Muhammad Abduh dilahirkan dalam situasi dan kondisi seperti
di atas, sehingga ia termotivasi untuk ikut memberikan respons dan mengadakan
perbaikan di pelbagai bidang, terutama pendidikan. Di bidang pendidikan, al-Azharlah
yang menjadi target utama Muhammad Abduh.
Dalam makalah yang sangat sederhana ini, kami mencoba
memaparkan dan menganalisa apa yang kami baca tentang Muhammad Abduh dan
Pendidikan. Pembahasan makalah ini meliputi biografi singkat Muhammad Abduh;
konsep pendidikan Muhammad Abduh, yang meliputi: tujuan pendidikan Islam; dan
kurikulum pendidikan Islam.
Dengan penuh sadar, kami mengakui banyak terdapat kekurangan dalam makalah ini.
Sebab itu, kami sangat mengharapkan kritikan yang konstruktif, masukan dan
sumbangan informasi yang berargumentasi dan bereferensi, sehingga perbaikan
makalah ini layak untuk dinikmati oleh banyak orang.
BAB II
PEMBAHASAN
A. Biografi
Nama
lengkap Muhammad Abduh adalah Muhammad bin Abduh bin Hasan Khairullah.[1]Ia
lahir di sebuah kampung bernama Mahallat al-Asr, kawasan Subrakhit, provinsi
Al-Bahirah Mesir pada tahun 1849 M/1266
H dan wafat pada tahun 1905 M/1322 H. Ayahnya adalah seorang keturunan Turki
yang telah lama menetap di Mesir, sedangkan Ibunya adalah seorang Arab yang menurut
silsilah masih keturunan Umar bin al-Khattab, khalifah kedua dalam Islam
setelah Nabi Muhammad SAW wafat.
Pendidikan
dasar Abduh ditangani langsung oleh ayahnya yang mengajarkan membaca dan
menulis serta ilmu-ilmu ke-Islaman. Selanjutnya ia belajar menghafal al-Qur’an
dibawah bimbingan seorang hafiz. Selama dua tahun Abduh berhasil menghafal
al-Qur’an dengan sempurna.

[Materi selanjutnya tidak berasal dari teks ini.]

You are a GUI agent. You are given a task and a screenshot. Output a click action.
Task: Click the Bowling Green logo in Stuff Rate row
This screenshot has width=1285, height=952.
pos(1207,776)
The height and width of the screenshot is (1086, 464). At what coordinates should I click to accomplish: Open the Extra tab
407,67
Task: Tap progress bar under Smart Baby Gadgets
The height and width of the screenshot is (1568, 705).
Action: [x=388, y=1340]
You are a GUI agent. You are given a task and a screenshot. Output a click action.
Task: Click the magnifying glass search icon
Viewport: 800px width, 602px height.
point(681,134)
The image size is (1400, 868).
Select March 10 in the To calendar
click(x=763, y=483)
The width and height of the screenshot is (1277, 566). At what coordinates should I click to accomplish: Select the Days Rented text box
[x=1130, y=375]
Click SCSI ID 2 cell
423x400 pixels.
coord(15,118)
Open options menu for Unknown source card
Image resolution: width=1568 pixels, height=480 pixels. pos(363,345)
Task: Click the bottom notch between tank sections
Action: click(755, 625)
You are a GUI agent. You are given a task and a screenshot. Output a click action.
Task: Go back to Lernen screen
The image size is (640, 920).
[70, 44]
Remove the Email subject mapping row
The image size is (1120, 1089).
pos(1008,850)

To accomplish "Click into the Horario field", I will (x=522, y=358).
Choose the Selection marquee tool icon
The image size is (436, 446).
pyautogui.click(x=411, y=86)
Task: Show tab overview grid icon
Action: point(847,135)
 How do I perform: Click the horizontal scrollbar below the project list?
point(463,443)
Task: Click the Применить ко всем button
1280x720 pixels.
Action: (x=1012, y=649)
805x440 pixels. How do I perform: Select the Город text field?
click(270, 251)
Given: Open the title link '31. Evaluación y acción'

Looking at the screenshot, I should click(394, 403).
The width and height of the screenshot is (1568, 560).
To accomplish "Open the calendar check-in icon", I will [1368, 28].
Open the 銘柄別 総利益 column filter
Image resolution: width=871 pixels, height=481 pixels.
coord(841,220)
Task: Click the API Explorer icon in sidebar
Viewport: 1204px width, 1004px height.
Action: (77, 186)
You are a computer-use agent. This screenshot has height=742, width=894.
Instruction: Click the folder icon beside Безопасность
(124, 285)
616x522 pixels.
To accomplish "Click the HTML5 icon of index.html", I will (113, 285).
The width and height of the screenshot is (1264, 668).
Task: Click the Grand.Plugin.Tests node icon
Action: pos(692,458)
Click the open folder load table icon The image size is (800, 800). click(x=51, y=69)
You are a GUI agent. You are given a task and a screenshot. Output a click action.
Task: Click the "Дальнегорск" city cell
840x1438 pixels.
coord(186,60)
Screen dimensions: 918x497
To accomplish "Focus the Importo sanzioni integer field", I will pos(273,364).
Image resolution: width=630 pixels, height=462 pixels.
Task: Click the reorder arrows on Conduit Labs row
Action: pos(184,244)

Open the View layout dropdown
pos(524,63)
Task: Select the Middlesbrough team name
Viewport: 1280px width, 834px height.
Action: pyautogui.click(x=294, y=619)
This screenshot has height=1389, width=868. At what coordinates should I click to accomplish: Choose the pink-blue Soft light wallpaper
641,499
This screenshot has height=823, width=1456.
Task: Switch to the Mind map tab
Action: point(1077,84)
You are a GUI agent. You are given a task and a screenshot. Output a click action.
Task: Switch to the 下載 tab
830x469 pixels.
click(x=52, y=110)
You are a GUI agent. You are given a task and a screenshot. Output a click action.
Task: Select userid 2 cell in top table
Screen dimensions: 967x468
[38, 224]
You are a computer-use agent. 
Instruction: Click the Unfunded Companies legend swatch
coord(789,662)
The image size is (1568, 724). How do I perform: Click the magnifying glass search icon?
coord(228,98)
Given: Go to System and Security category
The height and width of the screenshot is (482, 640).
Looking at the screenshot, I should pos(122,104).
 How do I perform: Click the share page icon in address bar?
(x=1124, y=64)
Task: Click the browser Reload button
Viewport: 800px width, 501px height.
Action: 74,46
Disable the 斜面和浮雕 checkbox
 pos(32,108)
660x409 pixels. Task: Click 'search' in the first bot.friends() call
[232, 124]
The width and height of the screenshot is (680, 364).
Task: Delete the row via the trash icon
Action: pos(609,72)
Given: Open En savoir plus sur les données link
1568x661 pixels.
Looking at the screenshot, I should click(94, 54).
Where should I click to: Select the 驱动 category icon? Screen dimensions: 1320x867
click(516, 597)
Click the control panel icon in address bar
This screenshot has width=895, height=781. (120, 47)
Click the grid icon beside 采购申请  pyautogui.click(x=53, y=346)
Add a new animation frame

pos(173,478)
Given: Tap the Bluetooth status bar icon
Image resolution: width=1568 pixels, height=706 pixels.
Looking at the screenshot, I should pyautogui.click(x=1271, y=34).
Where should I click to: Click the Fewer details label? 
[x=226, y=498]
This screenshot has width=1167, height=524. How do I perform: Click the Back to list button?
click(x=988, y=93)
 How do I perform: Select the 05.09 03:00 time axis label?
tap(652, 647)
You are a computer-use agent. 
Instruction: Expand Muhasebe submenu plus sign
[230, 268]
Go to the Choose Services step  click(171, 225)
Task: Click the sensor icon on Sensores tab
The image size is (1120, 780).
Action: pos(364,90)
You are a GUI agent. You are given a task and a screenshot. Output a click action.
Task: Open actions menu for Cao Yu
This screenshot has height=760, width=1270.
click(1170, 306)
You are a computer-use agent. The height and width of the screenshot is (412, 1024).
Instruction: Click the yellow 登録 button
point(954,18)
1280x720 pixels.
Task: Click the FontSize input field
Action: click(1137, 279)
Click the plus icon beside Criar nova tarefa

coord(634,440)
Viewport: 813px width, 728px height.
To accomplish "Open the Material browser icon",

Selanjutnya dalam usia 15 tahun ia dikirim ayahnya
ke Madrasah al-Ahmadi di Thantha untuk belajar agama.
Setahun
berikutnya dalam usia 16 tahun Abduh dinikahkan oleh orangtuanya. Namun demikian
ayahnya tetap mengharapkan ia untuk melanjutkan pelajaran dan mengirimnya
kembali ke Thantha. Tetapi ia tidak berangkat ke Thantha, ia berangkat ke
sebuah desa bernama Kanisah Urin tempat tinggal keluarga ayahnya. Disini ia bertemu
pamannya yaitu Syekh Darwisy seorang penganut tarekat Syadziliyah yang
mempunyai wawasan pengetahuan yang dalam.
Salah
satu keistimewaan yang diajarkan Syekh Darwisy adalah bahwa ia mengajak Abduh
untuk berdiskusi terhadap permasalahan-permasalahan yang muncul. Ia mengajak
Abduh untuk menelaah suatu kitab, lalu menguraikan apa maksudnya. Setelah
memperoleh sentuhan dari Syekh Darwisy, ia akhirnya kembali ke Thantha untuk
meneruskan pelajaran. Tamat dari Thantha barulah ia masuk Universitas al-Azhar,
Kairo pada tahun 1866.[2]
Ketika pada tahun 1871 ia bertemu dengan Jamaluddin al-Afghani. Jamaluddin
al-Afghani merupakan tokoh terkemuka di Mesir, sang penggagas kebebasan
berpikir dalam bidang agama dan politik. Abduh banyak tertarik untuk belajar
padanya dan akhirnya terlaksana mulai tahun 1879. Sejak itulah Abduh selain
menjadi mahasiswa al-Azhar juga menjadi murid al-Afghani. Berkat usahanya yang
keras dan pengalamannya yang luas, Abduh lulus dari al-Azhar dengan gelar ‘Alimiyah
pada tahun 1877. Gelar tersebut memberikan hak untuk memakai pangkat al-‘alim
yang berarti mempunyai hak untuk mengajar, terutama dalam bidang logika, ilmu
kalam (teologi), dan moral (etika). Ia mengajar di Darul ‘Ulum kemudian ia juga
mengajar di rumahnya sendiri.[3]
Puncak
karir Muhammad Abduh dalam pembaruannya, terutama di bidang pendidikan adalah
ketika ia ditugaskan menjadi seorang mufti pertama Mesir. Posisi ini
diperolehnya pada 03 Juni 1899 M. Pada tanggal 11 Juli 1905 M, di Aleksanderia
beliau meninggal dunia. Pada saat itu usianya 57 tahun, meninggalkan tiga orang
putri, ratusan atau bahkan ribuan murid, dan meninggalkan banyak buah pikir
yang dapat membawa perubahan dunia Islam ke arah yang lebih baik. Jasadnya
telah pergi, namun selamanya ia akan tetap hidup, dikenang orang banyak.[4]
B. Setting Sosial
Muhammad Abduh
adalah seorang pemikir, teolog, mufti, dan pembaru Islam di Mesir pada akhir
abad ke-19 dan awal abad ke-20. Ia lahir di lingkungan keluarga petani yang
hidup sederhana, taat, dan cinta ilmu pengetahuan.[5]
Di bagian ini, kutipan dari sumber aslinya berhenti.